Page extract:
╔══
From the GBCT assessment, we were able to confirm that high performers on the pre-test answered the eye-tracking questions correctly more often than low performers. Further, when high performers answered questions incorrectly on the eye-tracking assessment, they all made the same error, whereas low performers made multiple different errors. Additionally, we were able to determine that the most common error made by all participants was a parallelogram error, indicating the possibility that they were solely visualizing within the parallelogram itself, and not taking into account the behavior of the layers in the rest of the diagram. This was confirmed in our eye-tracking results when comparing the visual patterns of high and low performers. For example, Fig. 15.3a shows high performers, who also answered questions correctly more often, focusing their attention on the face that indicates that the layers are dipping to inform their answer selection (see the top right corner of the bolded box for question #2). Conversely, low performers do not focus their attention in this same place, but rather distribute their gaze throughout the parallelogram, congruent with their most often incorrectly selected answer (parallelogram).
╚══
Exercise instructions:
Using the passage on the GBCT assessment, decide whether each statement agrees with it and give the words that settle each one. (a) High performers who answered eye-tracking questions incorrectly all made the same error. (b) The error made most often across all participants was a parallelogram error. (c) Low performers focused their attention on the face showing that the layers are dipping.

[Items from a data source]
╔══
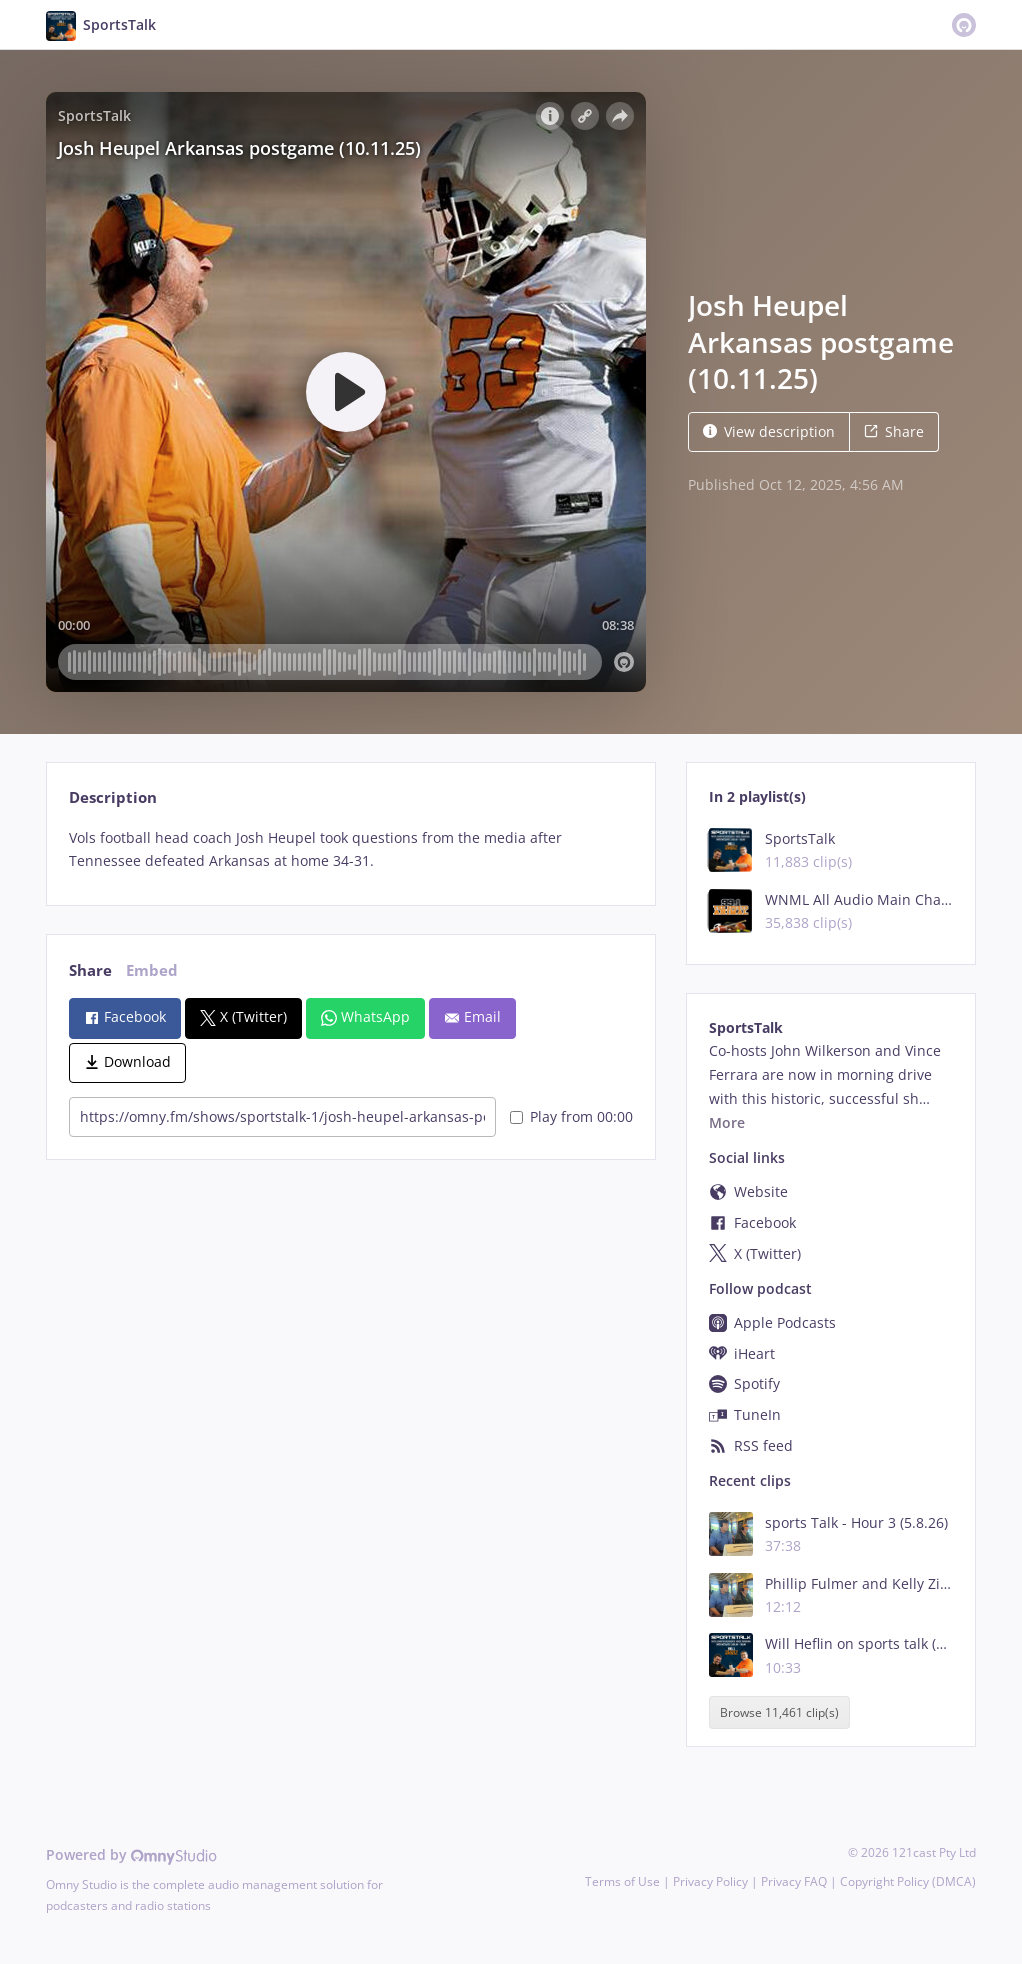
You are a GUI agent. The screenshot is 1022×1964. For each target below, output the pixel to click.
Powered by (131, 1854)
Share (894, 431)
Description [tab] (113, 797)
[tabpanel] (350, 850)
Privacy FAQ (794, 1881)
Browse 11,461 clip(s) (779, 1712)
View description (769, 431)
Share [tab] (90, 970)
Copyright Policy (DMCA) (908, 1881)
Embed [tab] (152, 970)
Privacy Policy (710, 1881)
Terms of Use (622, 1881)
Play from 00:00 (571, 1116)
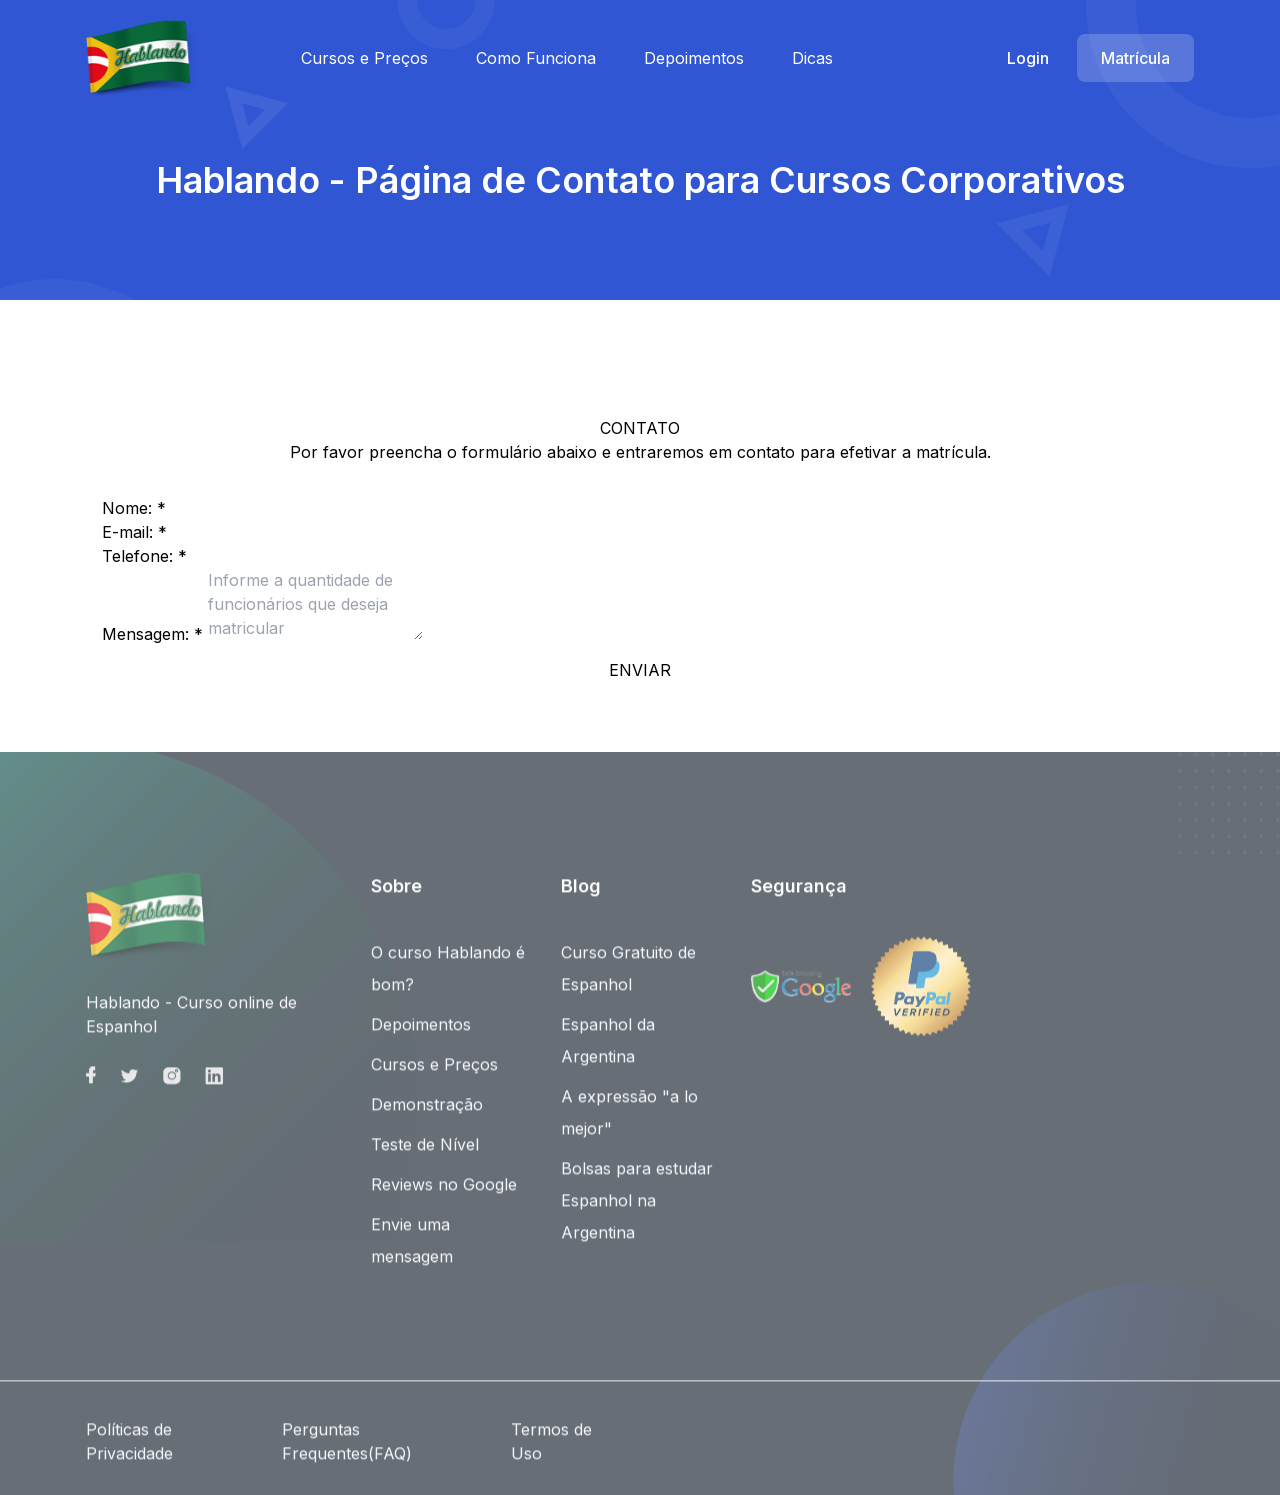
╚══
Full solution:
(a) Yes: "when high performers answered questions incorrectly on the eye-tracking assessment, they all made the same error"
(b) Yes: "the most common error made by all participants was a parallelogram error"
(c) No: "low performers do not focus their attention in this same place, but rather distribute their gaze throughout the parallelogram"